Security Experts:

Flawed Android Factory Reset Allows Recovery of Sensitive Data: Researchers

Passwords and Multimedia Files Can Be Recovered From Hundreds of Millions of Android Phones

Researchers at the University of Cambridge have conducted a detailed analysis of the “Factory Reset” feature in Android devices and determined that it’s not as effective as it should be.

Experts analyzed the factory reset feature on 21 Android smartphones from five different vendors. The tested devices, acquired from eBay and phone recycling companies in the UK, ran versions 2.3 through 4.3 of Google’s mobile operating system.

The researchers’ tests revealed that up to 500 million Android devices might not properly sanitize the data partition storing credentials and other sensitive data. Furthermore, up to 630 million devices might expose multimedia and other files stored on the SD card.

Many mobile phone owners sell their old devices when they buy new ones. A 2013 study estimated that the used smartphone market would grow to more than 250 million units by 2018.

Most users are aware that they must delete personal information from their smartphones before passing them on. This is usually done by using the factory reset feature and by formatting the external memory card.

However, as antivirus company Avast demonstrated in 2014, these methods are not very efficient. Researcher managed to recover a total of more than 40,000 files from 20 second hand Android smartphones using readily available recovery software.

Now, researchers at the University of Cambridge have conducted a thorough analysis of the factory reset functions in Android and they’ve also determined that a lot of sensitive data can be easily recovered.

Researchers managed to recover details on the phone owner, information on previously installed applications, contacts, browsing data, credentials, multimedia files, and conversations (SMS, email, chat) from all the tested devices using automated pattern matching and file carving, a technique used to search for files by knowing their content and structure.

In one case study presented in the research paper, experts demonstrated how an attacker could hijack Google accounts by recovering deleted authentication tokens. These authentication tokens are used to log in users to their accounts after they first enter their password. By recovering the master token for a Google account, which according to researchers is recoverable 80% of the time, an attacker could re-synchronize the targeted user’s contacts, emails and other information.

The data that can be recovered from an Android device that has been wiped using the factory reset feature can be sold on the underground market or it can be used to blackmail the smartphone’s previous owner. However, researchers noted that in many cases attacks are not profitable due to the investment and effort needed to monetize the data.

The Android versions on which these tests have been carried out are older but, according to Google, they are still installed on roughly half of the devices running Android. It’s unclear if the factory reset feature is flawed in newer versions of Android as well.

“The extraction of data from resold devices is a growing threat as more users buy second-hand devices. A healthy second-hand market is valuable for vendors as people are more willing to buy expensive new devices if they know they can trade them in later. So data sanitisation problems have the potential to disrupt market growth,” researchers wrote in their report. “If user fear for their data, they may stop trading their old devices, and buy fewer new ones; or they may continue to upgrade, but be reluctant to adopt sensitive services like banking or healthcare apps, thereby slowing down innovation.
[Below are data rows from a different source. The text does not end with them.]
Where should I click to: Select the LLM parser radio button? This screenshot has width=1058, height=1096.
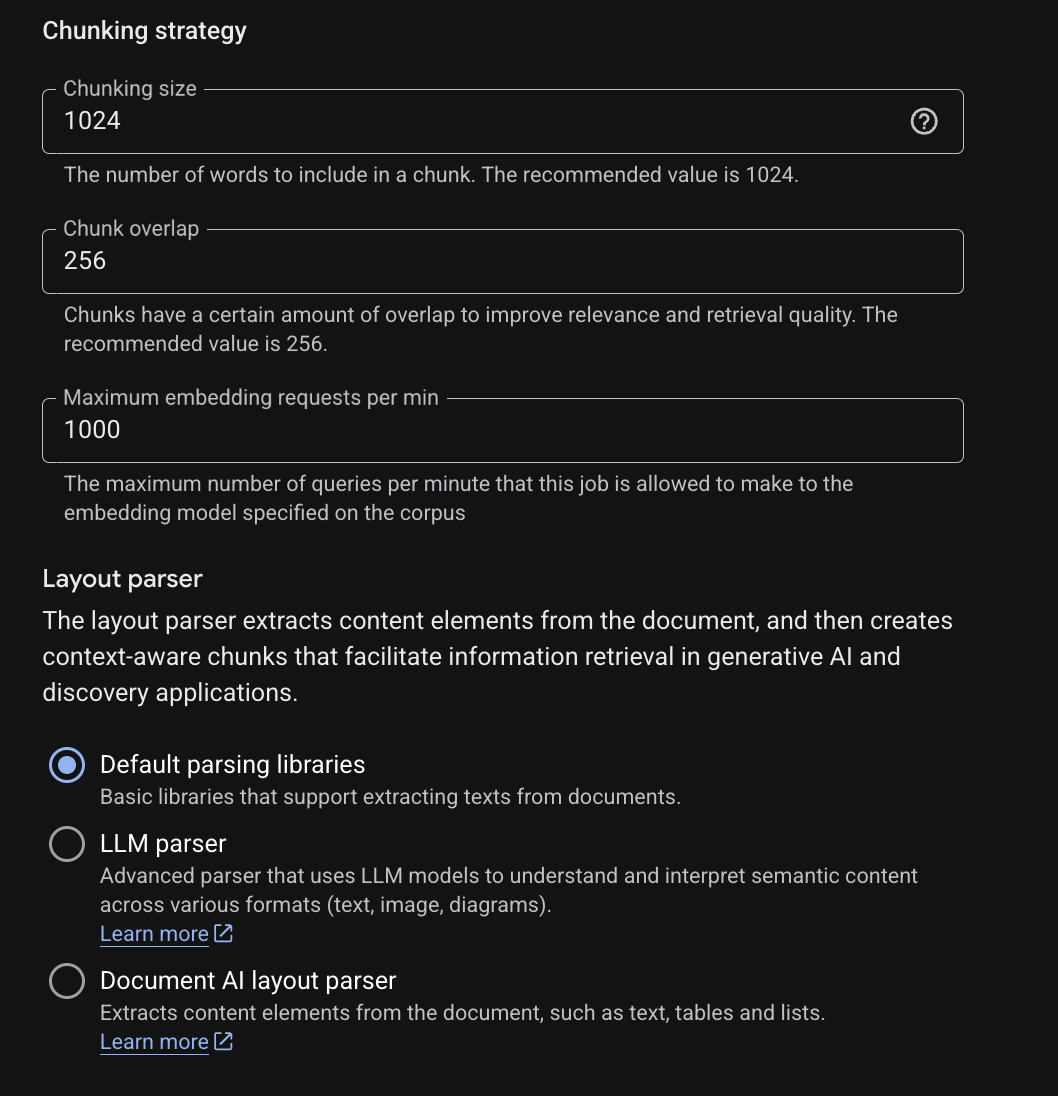(67, 844)
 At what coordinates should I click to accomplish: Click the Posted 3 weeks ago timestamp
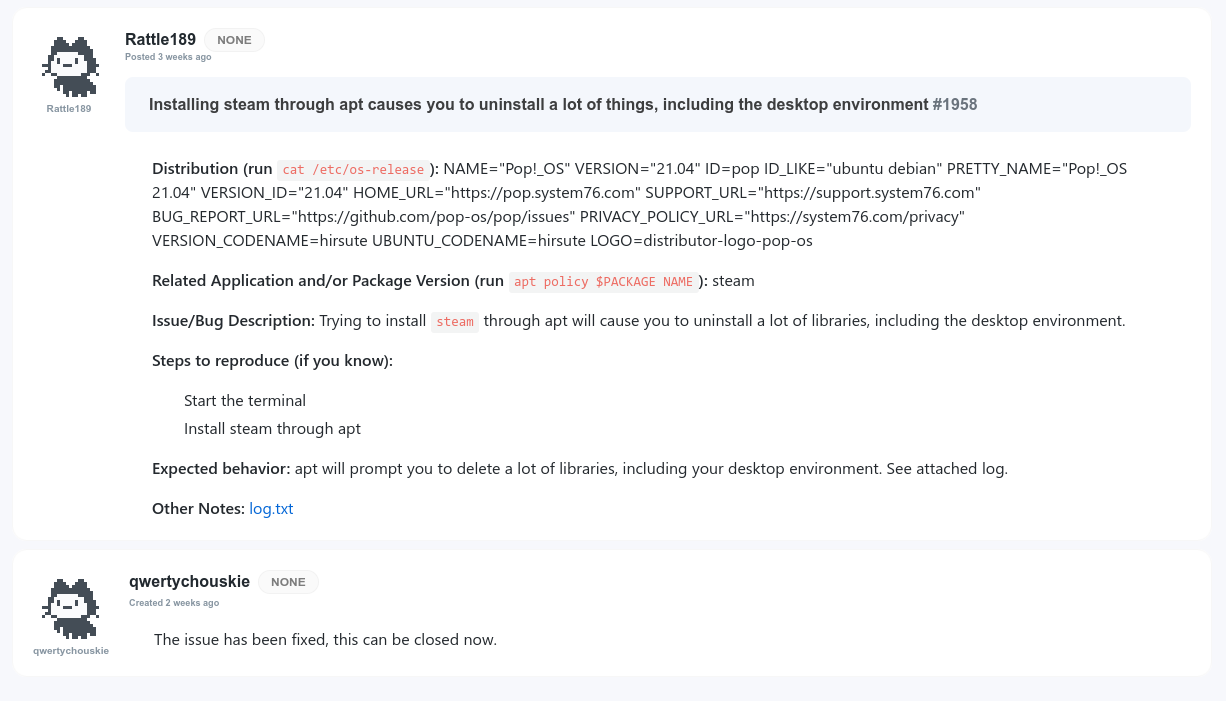[168, 57]
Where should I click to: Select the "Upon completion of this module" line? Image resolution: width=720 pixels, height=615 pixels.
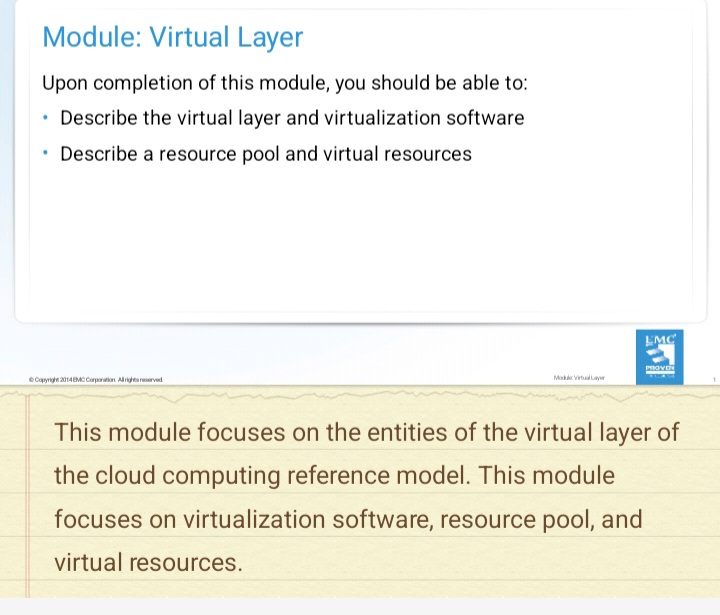(x=284, y=82)
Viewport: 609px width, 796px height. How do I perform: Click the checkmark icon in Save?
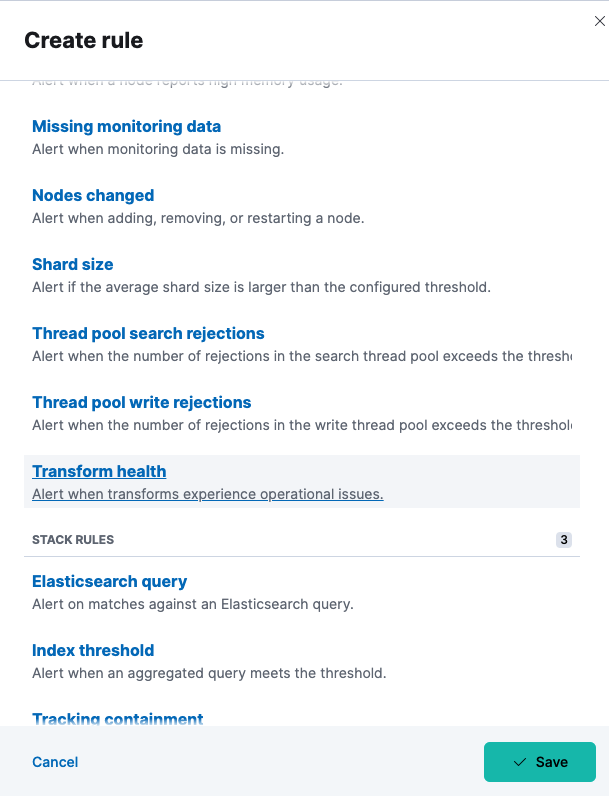tap(520, 762)
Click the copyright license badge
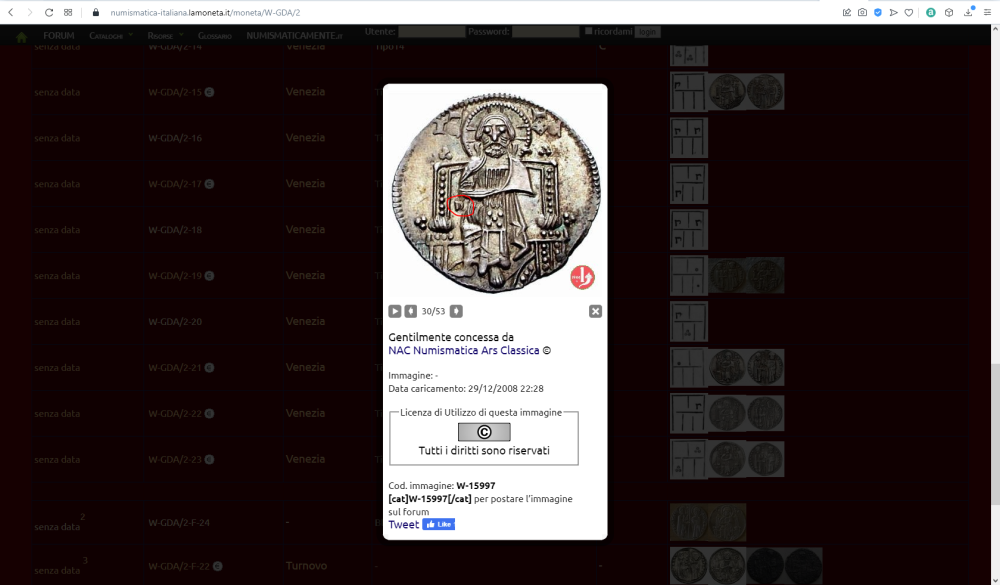1000x585 pixels. point(484,432)
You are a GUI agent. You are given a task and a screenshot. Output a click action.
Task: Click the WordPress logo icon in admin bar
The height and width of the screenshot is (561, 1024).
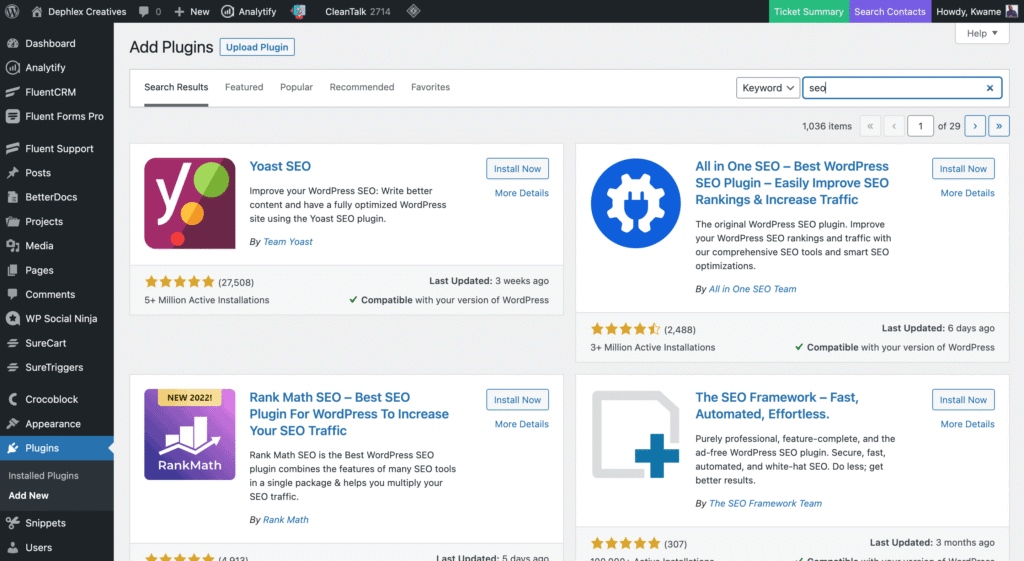click(12, 12)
Last but not least, phone vendors may be held accountable under consumer protection or data protection laws.”

"The results of this study confirm Avast's results from last year, that it is possible to recover personal information from older versions of Android, even if a factory reset has been done. This study once again proves that some older versions of Android have security flaws when it comes to sanitizing data," Jaromir Horejsi, senior malware analyst at Avast, told SecurityWeek via email. "Smartphone owners should therefore take further steps to wipe their personal information from their smartphones before selling them on platforms like eBay."

Google says the best way to protect personal data is by using encryption.
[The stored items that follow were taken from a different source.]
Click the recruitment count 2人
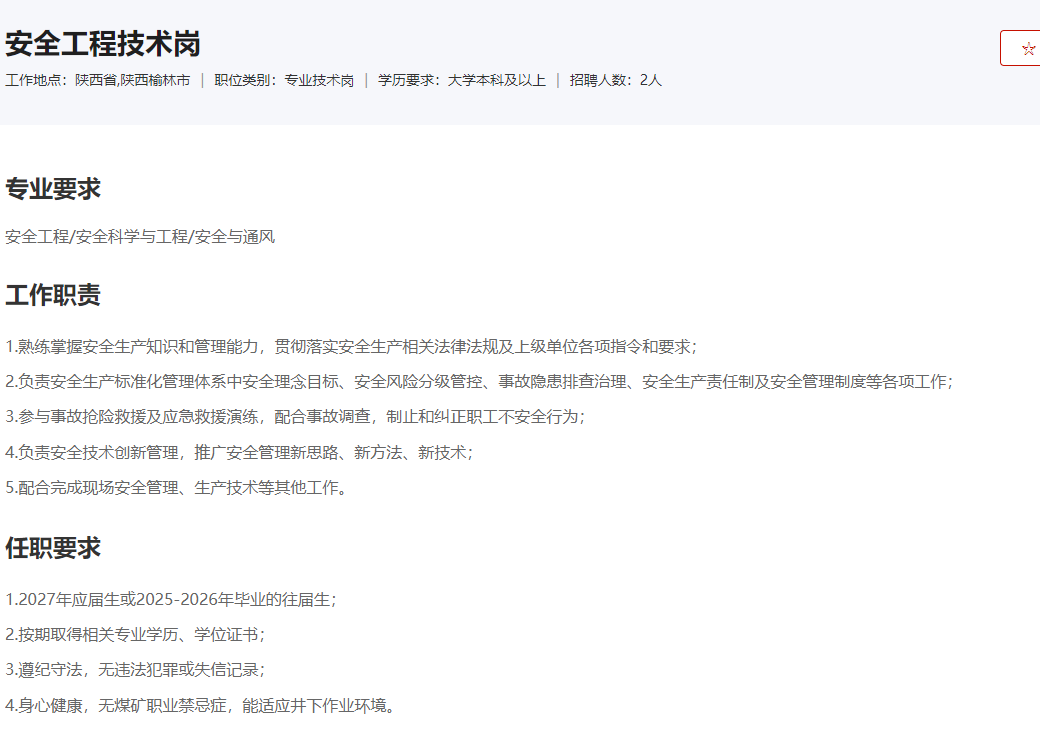The width and height of the screenshot is (1040, 734). (651, 80)
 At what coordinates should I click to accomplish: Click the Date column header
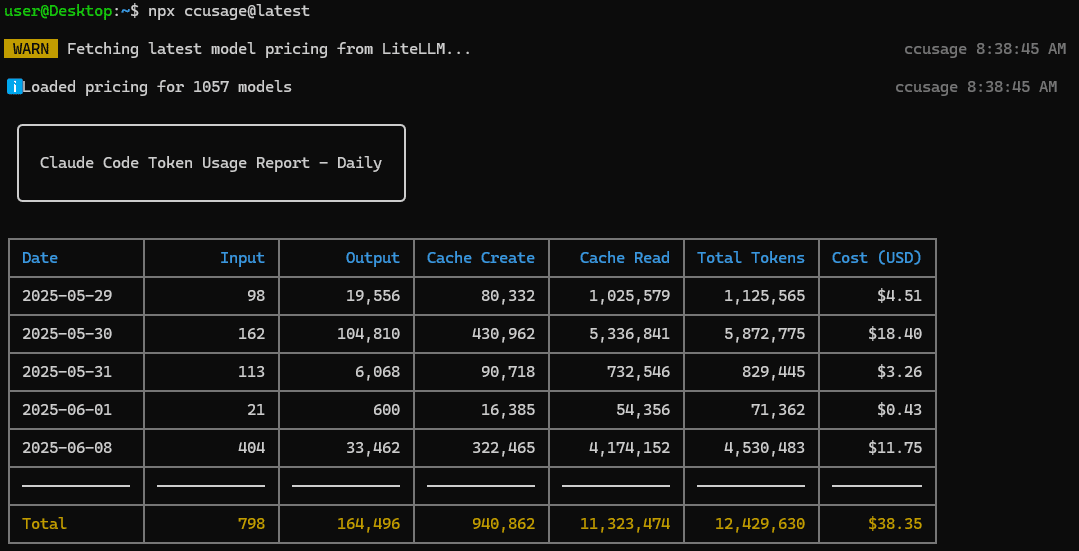coord(40,258)
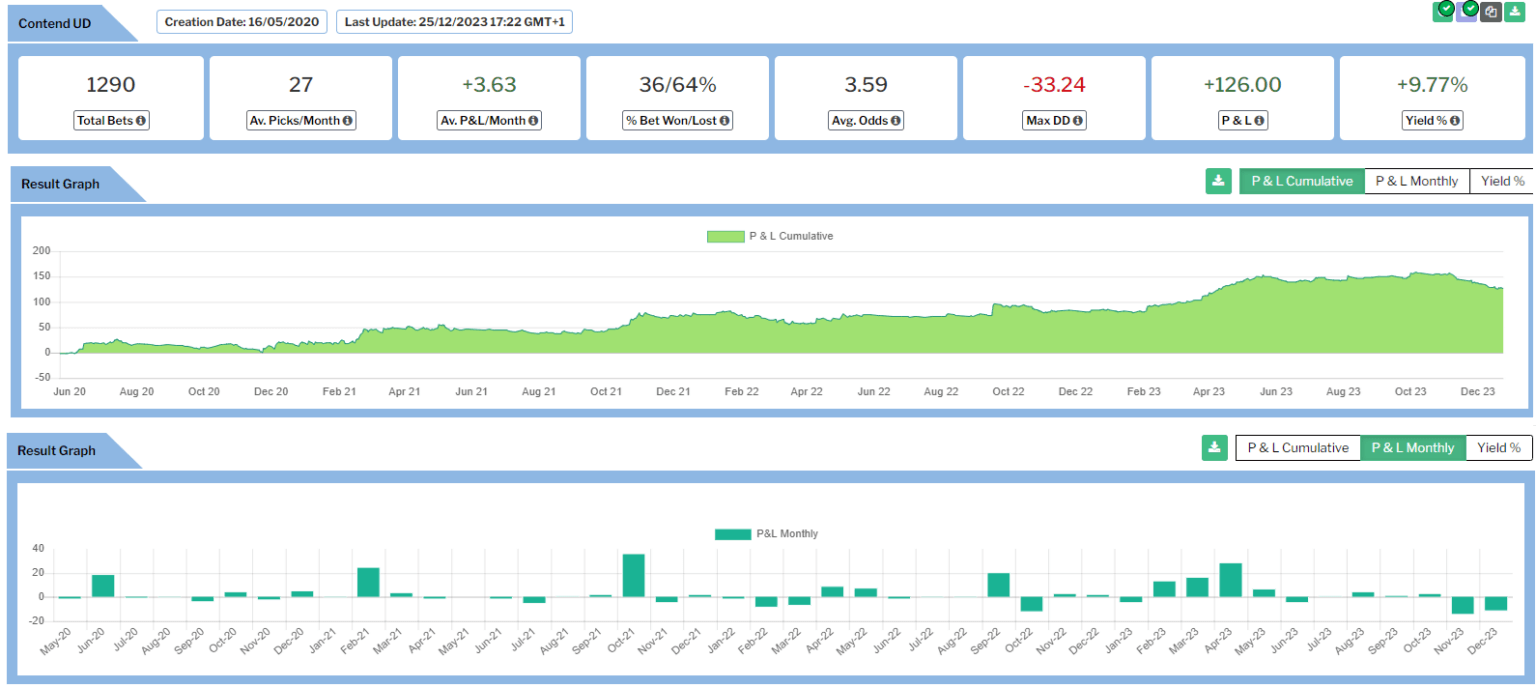The height and width of the screenshot is (688, 1536).
Task: Click the dark gray copy icon button
Action: coord(1491,12)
“The best way to protect your data is to encrypt your Android device and apply a strong lockscreen password. Encryption can be enabled in the device settings under the Security section, instructions are provided here. If you plan to resell or discard your device and you haven’t already, encrypt it and then perform a factory reset,” Adrian Ludwig, lead engineer at Android Security, told SecurityWeek.

The search giant has clarified that a factory reset feature with secure wipe directly integrated in the platform is available in Android 3.0 and greater, versions currently installed on over 94% of Android devices. In these versions, data should be wiped in a way that prevents recovery.

However, Google noted that this Android implementation relies on other hardware and software in order to make a complete wipe, and in some cases these components don’t function as expected.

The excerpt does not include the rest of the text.